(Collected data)
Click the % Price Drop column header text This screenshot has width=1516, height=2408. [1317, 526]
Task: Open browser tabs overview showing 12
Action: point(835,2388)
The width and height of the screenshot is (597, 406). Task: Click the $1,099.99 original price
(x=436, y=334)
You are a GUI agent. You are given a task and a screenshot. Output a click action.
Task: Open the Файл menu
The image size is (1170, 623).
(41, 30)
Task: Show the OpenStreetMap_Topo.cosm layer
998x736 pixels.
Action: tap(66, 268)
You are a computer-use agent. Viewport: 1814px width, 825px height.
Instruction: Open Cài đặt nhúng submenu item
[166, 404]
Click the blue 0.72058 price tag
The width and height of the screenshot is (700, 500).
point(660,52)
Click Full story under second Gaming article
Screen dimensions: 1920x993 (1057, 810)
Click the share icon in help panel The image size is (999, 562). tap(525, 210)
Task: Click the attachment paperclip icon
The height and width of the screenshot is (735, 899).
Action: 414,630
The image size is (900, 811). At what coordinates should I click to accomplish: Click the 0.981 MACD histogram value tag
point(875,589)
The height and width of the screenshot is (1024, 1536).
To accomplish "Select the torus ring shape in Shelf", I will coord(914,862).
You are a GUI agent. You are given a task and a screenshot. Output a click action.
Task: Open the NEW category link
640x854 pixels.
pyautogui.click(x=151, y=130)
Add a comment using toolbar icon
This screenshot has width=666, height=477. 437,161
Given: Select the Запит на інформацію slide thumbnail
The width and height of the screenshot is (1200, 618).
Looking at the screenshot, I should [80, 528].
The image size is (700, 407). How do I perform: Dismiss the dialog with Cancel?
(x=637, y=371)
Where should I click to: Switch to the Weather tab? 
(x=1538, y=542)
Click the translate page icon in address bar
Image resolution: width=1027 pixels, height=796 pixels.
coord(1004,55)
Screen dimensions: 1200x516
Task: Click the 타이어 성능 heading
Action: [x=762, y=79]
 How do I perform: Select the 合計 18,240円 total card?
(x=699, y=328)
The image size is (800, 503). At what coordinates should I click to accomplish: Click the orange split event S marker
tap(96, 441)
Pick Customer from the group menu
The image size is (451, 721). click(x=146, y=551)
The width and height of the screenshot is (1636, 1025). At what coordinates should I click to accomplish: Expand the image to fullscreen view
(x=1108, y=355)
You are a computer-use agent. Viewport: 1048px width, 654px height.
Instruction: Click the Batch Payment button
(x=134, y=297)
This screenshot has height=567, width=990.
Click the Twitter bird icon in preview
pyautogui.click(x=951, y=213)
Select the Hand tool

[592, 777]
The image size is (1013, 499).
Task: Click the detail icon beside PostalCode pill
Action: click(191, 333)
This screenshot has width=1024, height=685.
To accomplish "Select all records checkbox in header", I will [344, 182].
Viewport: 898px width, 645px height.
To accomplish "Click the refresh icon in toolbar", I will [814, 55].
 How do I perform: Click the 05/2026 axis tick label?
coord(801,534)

**WHAT THIS TASK INVOLVES**
Pick out each line above that includes "Viewport" and show it.

**YOUR SOLUTION**
You are a computer-use agent. Viewport: 1814px width, 825px height.
You are a computer-use agent. Viewport: 1048px width, 654px height.
Viewport: 898px width, 645px height.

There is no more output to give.